Os “activadores”, como eram chamados pela Facemedia, recebiam contas já montadas, com direito a fotos e descrição de cada uma das “personas”, como eram apelidados os perfis falsos, que contavam até com chips de telemóveis usados para a autenticação.

Os activadores eram controlados através do Skype e trabalhavam em regime de home office, recebendo valores que poderiam ir de 200 a 500 euros. No dia-a-dia, produziam posts normais, dando bom dia aos seus seguidores, comentando algum filme que tivessem visto ou reclamando da vida.

As mensagens eram publicadas com o uso de sistemas de gestão de redes sociais como o Hootsuite. Alguns dos activadores, de nível mais baixo, eram responsáveis apenas pelas mensagens quotidianas, programando posts para a semana inteira e realizando interacções entre os perfis.

Já outros cuidavam da parte política do esquema, além de publicarem comentários em sites de notícias ou votar em sondagebns – muitas vezes, fazendo isso de forma repetitiva, oito horas por dia.

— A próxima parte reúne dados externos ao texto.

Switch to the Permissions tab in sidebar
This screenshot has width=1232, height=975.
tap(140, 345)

Além disso, pessoas reais eram adicionadas de forma aleatória, também como forma de dar aparência de legitimidade às contas. Quando uma era desmascarada por militantes políticos ou bloqueada pelos sistemas de segurança das redes sociais, outras surgiam em sua substituição. A Facemedia tinha uma base de dados de milhares de perfis falsos prontos a serem utilizados.

Depois das eleições, muitos dos perfis acabaram por ser abandonados, com uma análise a mostrar que 20% das contas utilizadas durante as eleições foram deixadas de lado a 27 de outubro de 2014, precisamente no dia seguinte à votação da segunda volta das eleições desse ano.

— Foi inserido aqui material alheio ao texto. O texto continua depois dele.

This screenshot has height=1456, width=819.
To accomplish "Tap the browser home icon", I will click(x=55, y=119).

A BBC analisou apenas uma amostra de contas que pertenceriam à Facemedia, mas fontes ouvidas pela reportagem afirmam que o âmbito da operação seria muito maior, envolvendo também outras empresas que realizam o mesmo tipo de serviço.

A maioria dos políticos citados diz não ter utilizado os serviços. Outros admitem terem feito negócio com a Facemedia, mas apenas para monitorização das redes sociais e divulgação legítima das suas campanhas.

Aécio Neves, por exemplo, diz não reconhecer a empresa, enquanto outros políticos dizem não ter autorizado o uso de perfis falsos. Já Renan Calheiros afirmou nunca ter contratado tais serviços, e que inclusivamente nem era utilizador frequente das redes sociais durante as eleições.

a Facemedia, em reacção, diz que não revela as informações de contratos firmados com clientes, mas garante que os seus serviços são transparentes, estando registados junto ao Tribunal Superior Eleitoral brasileiro.

A companhia admite que, entre suas atribuições, está a “criação e manutenção de sites e perfis”, mas não confirma nem nega a criação de contas falsas para fins políticos.